Pepatah mengatakan, di mana bumi dipijak, di situ langit di junjung. Begitulah seharusnya rasa cinta dan kebangaan kita akan adat istiadat, kebudayaan, kebiasaan baik, hingga segala sesuatu yang ada di daerah kita masing-masing. Begitupun dengan saya.
Sebagai warga Sumatera Utara (Sumut) yang dilahirkan dan dibesarkan di sini, saya sangat bangga akan tanah yang luasnya kira-kira 473.481 km2 ini, dan dihuni oleh berbagai etnis menyatu dalam bingkai kebhinekaan yang bertoleransi dan mendamaikan Indonesia.
Sebagai bagian dari Nusantara, Sumatera Utara telah menunjukkan konsistensinya dalam menjaga keberagaman, bukan menjadi pemisah dalam persaudaraan.

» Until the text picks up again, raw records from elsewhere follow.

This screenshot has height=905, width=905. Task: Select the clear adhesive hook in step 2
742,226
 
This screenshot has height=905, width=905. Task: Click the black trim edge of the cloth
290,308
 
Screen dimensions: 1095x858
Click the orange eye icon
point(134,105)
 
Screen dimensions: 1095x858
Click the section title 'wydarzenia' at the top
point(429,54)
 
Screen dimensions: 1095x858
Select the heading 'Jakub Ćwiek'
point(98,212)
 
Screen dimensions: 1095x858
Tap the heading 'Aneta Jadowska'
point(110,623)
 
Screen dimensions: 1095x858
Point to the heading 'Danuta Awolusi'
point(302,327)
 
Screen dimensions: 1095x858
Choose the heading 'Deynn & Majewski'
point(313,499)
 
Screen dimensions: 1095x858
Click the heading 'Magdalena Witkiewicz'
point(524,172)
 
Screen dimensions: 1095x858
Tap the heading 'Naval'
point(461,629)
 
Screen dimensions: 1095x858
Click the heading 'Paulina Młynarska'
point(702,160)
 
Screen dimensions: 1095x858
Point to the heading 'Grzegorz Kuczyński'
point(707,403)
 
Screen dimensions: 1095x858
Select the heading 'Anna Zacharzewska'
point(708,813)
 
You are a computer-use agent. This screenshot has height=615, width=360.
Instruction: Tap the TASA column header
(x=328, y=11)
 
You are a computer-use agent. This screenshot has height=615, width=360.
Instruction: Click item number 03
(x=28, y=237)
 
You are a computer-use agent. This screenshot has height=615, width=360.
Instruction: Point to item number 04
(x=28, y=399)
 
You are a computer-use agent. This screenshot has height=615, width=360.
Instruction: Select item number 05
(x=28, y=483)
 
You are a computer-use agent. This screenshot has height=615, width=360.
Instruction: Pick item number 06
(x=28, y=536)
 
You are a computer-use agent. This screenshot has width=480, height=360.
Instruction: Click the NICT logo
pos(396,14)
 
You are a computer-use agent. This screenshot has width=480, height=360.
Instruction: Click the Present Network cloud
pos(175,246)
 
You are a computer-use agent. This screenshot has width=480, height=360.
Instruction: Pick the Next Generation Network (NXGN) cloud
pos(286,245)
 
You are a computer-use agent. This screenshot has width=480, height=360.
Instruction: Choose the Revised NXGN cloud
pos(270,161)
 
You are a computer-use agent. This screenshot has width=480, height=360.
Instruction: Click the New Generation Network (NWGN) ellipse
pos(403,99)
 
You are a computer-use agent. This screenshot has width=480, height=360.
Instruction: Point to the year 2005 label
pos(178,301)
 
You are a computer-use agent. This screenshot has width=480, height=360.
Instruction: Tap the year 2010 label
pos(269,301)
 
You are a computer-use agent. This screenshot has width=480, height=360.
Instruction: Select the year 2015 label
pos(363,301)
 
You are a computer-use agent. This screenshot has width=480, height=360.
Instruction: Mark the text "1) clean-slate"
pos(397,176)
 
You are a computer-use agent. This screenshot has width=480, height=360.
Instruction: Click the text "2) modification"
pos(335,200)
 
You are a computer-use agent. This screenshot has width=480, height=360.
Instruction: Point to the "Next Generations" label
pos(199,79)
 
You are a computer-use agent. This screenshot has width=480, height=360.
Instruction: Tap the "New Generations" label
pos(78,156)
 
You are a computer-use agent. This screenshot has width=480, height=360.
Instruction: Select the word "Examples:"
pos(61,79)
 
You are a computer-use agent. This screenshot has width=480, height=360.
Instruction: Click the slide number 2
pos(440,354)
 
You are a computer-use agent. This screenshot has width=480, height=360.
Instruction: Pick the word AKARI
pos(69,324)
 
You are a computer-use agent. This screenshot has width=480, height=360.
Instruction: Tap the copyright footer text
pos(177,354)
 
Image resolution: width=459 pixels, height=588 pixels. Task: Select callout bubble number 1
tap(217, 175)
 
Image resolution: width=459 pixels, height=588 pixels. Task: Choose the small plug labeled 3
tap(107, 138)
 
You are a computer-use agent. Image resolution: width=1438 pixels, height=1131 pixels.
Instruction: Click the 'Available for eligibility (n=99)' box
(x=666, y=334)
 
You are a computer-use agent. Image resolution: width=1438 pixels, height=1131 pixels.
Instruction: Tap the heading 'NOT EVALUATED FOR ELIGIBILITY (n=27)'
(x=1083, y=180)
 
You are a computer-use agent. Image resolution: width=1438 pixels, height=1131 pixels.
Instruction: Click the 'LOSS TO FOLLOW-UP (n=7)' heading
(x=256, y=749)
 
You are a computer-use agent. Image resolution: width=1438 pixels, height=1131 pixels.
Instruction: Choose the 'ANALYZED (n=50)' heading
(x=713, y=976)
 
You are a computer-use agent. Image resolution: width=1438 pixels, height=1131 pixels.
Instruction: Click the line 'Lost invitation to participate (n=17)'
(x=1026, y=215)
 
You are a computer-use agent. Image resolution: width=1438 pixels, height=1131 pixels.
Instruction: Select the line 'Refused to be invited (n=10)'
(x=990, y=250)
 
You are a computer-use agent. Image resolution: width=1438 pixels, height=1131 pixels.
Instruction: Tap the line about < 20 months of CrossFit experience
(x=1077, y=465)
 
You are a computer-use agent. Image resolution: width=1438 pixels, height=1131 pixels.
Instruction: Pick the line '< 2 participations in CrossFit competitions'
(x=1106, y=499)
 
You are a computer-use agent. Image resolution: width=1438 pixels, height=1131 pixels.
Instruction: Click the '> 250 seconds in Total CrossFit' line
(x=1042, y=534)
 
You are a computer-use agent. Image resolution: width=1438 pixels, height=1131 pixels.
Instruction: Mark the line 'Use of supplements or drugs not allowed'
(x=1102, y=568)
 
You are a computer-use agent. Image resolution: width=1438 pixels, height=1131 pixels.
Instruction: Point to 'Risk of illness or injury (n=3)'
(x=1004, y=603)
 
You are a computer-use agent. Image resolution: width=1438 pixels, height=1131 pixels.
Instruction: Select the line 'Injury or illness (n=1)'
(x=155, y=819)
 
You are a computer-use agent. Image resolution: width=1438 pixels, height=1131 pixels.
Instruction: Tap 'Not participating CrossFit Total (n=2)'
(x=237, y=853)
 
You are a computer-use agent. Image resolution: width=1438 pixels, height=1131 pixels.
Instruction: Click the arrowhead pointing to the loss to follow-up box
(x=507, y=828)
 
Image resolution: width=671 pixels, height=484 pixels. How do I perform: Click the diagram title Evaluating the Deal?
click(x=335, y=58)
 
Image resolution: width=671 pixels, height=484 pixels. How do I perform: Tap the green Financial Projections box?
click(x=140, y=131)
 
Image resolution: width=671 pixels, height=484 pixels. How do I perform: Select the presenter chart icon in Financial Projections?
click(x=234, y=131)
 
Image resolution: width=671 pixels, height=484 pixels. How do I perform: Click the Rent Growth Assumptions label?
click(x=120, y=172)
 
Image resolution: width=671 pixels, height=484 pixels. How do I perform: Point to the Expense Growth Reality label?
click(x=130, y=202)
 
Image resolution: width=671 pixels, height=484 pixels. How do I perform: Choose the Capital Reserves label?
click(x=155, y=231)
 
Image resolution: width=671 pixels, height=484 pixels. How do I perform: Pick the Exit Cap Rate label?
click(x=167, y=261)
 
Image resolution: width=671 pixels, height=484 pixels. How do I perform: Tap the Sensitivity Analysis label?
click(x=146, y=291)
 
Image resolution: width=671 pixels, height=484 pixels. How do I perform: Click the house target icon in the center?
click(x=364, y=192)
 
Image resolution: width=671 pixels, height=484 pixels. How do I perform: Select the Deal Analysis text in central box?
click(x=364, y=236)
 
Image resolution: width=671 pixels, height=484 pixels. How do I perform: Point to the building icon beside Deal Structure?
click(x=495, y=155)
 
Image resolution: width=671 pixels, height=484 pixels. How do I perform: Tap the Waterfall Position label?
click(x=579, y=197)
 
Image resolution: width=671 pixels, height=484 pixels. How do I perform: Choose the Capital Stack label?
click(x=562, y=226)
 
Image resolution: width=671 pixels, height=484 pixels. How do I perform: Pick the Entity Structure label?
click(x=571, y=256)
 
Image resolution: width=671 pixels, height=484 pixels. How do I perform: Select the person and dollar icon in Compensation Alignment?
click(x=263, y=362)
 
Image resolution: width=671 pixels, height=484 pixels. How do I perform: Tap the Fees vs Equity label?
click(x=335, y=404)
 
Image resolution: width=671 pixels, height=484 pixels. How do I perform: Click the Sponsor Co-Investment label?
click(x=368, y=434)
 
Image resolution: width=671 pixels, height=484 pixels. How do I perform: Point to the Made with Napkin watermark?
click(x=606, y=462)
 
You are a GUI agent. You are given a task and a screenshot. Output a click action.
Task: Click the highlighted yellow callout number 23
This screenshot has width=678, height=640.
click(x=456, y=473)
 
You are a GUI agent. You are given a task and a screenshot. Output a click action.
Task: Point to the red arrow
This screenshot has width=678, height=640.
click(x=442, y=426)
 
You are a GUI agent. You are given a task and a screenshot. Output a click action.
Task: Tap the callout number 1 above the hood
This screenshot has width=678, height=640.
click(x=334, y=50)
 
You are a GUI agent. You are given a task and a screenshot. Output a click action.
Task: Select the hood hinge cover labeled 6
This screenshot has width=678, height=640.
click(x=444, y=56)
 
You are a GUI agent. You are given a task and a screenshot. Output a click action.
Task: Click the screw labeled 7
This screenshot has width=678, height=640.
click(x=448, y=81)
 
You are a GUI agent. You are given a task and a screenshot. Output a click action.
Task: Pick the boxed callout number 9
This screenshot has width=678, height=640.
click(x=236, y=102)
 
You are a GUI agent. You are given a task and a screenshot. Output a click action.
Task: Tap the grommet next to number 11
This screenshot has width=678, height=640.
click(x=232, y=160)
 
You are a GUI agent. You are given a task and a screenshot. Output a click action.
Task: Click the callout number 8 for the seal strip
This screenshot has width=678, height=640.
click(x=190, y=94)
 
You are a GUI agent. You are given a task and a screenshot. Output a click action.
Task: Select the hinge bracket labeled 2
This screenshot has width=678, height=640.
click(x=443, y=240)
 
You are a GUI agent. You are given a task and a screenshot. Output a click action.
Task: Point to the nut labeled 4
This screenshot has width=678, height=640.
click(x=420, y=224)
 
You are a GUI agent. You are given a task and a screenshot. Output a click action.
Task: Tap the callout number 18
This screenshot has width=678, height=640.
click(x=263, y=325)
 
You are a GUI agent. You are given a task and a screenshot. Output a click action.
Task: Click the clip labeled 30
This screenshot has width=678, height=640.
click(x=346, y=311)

Semenjak kecil kita sudah diajarkan di Sumut ini untuk menghargai pluralisme, baik itu budaya, agama, suku, dan kita adalah satu dalam ikatan persaudaraan yang harus kita jaga dan rawat.
Ketika oppung ada di rumah, mereka selalu bergantian marturi-turi-an kepada kami, cucu-cucunya. Banyak yang mereka ceritakan kepada saya, abang atau kakak.
Ditemani lampu teplok atau lampu gas dengan spiritus jadi bahan bakarnya, oppung bercerita banyak hal, mulai dari legenda-legenda, hingga pahitnya kehidupan saat terjadinya pemberontakan.
Mungkin karena banyak mendengar nasihat dan kerasnya kehidupan di tahun 80-90an menjadi cambuk bagi generasi di era kami untuk lebih serius belajar dan pekerja keras untuk mencapai kesuksesan.
Kala itu, menginjakkan kaki ke kota Medan adalah sebuah kebanggaan! Dengan menaiki bus besar bernama Pribumi, perjalanan memicu adrenalin dimulai.
Jikalau kita melakukan perjalanan darat dari Toba-Samosir hingga ke Medan, maka rutenyai itu sangatlah menantang, di samping penuh dengan tikungan tajam dan jurang-jurang pun kerap kita jumpai, seperti di Tele.
Sebelum Kabanjahe, tikungan tajam dan rawan longsor menjadi pemandangan biasa, belum lagi kemunculan monyet menjadi faktor penambah semangat di perjalanan melelahkan.